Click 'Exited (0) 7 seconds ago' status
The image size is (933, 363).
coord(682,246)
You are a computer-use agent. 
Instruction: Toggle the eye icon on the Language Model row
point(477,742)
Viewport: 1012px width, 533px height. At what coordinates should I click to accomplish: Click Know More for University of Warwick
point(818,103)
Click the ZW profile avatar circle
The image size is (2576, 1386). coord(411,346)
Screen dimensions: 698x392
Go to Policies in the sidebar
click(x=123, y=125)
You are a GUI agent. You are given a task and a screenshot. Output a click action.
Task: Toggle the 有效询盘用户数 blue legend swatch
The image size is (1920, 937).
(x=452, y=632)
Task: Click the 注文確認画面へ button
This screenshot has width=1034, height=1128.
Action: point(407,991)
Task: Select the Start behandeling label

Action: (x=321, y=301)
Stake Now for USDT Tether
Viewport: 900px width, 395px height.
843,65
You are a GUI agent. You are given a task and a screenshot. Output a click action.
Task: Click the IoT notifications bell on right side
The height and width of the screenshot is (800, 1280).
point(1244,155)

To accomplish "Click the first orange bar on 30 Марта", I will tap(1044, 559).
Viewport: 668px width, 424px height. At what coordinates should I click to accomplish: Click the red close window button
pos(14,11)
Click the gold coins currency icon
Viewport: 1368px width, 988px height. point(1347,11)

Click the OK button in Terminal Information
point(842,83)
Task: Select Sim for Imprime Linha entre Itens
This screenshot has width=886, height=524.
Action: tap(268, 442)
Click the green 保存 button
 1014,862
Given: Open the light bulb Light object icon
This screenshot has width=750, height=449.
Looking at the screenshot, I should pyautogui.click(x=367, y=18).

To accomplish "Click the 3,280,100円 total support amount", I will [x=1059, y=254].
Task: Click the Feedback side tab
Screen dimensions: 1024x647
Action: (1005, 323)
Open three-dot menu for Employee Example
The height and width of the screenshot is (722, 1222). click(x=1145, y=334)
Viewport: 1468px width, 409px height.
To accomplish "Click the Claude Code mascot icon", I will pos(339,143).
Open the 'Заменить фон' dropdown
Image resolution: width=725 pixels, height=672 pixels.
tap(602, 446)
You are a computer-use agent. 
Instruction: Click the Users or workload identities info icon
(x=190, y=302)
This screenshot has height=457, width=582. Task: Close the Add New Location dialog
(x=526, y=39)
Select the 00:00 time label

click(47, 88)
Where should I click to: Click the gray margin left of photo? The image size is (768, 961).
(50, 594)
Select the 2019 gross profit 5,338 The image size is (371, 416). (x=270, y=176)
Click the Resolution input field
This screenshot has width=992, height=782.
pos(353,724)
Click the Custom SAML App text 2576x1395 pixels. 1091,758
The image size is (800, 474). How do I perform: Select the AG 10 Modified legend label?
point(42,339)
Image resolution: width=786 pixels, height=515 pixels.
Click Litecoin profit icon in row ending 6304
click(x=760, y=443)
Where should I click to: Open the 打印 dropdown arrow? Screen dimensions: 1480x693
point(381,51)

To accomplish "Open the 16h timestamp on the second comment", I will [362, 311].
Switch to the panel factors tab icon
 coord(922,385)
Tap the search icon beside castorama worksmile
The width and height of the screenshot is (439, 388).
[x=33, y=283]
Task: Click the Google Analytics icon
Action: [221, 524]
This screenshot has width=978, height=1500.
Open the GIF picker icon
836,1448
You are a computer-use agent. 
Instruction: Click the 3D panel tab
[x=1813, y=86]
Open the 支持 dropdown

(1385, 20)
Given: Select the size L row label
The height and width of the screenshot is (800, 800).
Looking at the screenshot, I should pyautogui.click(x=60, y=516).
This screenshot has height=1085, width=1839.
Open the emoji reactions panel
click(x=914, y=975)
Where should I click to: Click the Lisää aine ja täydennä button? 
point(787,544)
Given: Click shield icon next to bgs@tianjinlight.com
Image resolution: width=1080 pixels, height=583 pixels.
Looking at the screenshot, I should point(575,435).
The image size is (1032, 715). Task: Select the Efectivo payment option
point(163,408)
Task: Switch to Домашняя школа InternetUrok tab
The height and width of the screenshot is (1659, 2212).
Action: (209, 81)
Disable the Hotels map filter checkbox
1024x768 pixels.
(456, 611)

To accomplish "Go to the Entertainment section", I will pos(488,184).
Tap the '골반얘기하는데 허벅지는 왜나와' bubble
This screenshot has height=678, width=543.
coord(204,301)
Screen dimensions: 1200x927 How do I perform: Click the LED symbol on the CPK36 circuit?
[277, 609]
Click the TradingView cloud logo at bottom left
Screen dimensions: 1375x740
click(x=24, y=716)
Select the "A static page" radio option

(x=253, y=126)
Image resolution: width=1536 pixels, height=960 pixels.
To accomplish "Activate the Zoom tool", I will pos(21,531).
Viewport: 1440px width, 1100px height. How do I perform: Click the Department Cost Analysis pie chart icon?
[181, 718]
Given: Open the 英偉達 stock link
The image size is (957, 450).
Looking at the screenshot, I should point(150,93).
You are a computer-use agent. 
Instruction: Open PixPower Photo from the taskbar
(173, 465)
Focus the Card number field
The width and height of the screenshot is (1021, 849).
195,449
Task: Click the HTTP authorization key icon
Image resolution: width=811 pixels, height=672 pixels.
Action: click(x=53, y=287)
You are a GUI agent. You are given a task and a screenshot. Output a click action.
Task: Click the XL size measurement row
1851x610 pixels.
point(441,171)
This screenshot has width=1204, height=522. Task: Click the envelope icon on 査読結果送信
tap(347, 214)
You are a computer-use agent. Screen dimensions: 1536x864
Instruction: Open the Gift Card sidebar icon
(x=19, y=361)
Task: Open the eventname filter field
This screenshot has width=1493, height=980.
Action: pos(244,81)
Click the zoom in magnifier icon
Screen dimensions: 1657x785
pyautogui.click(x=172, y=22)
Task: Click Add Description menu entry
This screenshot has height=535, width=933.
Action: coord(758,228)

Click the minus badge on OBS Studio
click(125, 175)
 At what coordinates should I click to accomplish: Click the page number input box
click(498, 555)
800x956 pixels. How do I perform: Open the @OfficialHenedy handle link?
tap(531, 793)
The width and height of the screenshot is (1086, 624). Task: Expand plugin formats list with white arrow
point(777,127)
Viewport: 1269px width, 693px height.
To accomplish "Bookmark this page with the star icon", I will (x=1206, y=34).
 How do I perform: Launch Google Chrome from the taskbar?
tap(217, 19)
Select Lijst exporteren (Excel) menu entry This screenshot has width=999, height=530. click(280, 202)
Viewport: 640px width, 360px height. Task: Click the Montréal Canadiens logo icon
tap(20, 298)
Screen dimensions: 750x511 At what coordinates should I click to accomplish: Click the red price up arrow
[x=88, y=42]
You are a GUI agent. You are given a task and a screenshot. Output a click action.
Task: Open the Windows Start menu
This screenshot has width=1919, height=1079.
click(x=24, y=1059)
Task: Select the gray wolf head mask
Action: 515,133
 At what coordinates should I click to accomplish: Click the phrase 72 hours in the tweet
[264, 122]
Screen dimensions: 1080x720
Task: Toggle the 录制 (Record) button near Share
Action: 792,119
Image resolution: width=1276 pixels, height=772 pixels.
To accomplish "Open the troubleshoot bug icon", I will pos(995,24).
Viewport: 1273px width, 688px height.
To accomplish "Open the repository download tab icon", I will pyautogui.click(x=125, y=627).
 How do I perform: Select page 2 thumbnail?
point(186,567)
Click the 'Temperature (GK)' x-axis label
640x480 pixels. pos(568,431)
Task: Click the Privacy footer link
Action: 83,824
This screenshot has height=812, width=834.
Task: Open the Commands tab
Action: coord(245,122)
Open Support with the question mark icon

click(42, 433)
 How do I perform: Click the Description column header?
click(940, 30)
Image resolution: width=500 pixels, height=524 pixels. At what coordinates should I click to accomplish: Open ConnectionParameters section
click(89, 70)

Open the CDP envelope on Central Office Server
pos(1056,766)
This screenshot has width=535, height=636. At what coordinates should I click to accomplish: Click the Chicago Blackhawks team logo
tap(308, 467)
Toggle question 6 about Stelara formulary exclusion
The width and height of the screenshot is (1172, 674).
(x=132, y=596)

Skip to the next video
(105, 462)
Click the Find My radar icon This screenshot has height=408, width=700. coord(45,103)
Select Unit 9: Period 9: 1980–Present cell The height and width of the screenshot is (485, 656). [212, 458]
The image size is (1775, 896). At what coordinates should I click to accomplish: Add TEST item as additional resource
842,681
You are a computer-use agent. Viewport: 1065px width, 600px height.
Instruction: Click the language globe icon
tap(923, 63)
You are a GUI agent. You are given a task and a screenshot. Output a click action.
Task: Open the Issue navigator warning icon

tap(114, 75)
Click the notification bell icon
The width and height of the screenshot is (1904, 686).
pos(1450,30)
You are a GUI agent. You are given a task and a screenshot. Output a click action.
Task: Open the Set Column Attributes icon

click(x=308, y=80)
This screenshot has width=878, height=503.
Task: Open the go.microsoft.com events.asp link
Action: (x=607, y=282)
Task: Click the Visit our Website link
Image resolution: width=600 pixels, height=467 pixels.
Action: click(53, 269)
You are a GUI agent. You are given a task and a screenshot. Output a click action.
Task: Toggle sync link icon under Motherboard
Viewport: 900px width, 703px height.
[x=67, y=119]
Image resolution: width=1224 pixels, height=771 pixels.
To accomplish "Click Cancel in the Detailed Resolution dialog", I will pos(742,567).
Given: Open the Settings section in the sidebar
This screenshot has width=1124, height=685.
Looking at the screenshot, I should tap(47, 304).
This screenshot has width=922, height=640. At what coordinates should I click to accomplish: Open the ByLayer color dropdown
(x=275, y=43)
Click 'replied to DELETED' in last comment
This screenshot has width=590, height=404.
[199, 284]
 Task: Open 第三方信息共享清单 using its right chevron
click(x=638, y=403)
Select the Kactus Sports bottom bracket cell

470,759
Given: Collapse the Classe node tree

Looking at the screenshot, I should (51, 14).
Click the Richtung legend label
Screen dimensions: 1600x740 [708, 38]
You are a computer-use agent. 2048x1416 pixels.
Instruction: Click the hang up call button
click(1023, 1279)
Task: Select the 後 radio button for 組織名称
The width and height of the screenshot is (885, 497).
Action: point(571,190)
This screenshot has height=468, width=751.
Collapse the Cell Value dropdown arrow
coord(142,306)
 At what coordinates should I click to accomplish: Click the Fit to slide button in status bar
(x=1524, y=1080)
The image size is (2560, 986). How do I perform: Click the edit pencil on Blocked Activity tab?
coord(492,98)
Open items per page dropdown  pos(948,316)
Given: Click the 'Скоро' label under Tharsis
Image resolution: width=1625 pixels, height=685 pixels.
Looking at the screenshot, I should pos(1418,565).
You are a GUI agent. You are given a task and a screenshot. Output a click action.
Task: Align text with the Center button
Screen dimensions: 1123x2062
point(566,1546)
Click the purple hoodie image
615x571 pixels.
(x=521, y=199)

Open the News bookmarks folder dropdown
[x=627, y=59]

EXERCISE
Which lines in the items above contain the word "dropdown"? Copy each of those lines, matching case exactly.

SOLVED EXERCISE
Open the 'Заменить фон' dropdown
Where should I click to: Open the 打印 dropdown arrow? Screen dimensions: 1480x693
Open the 支持 dropdown
This screenshot has width=922, height=640. At what coordinates should I click to accomplish: Open the ByLayer color dropdown
Collapse the Cell Value dropdown arrow
Open items per page dropdown  pos(948,316)
Open the News bookmarks folder dropdown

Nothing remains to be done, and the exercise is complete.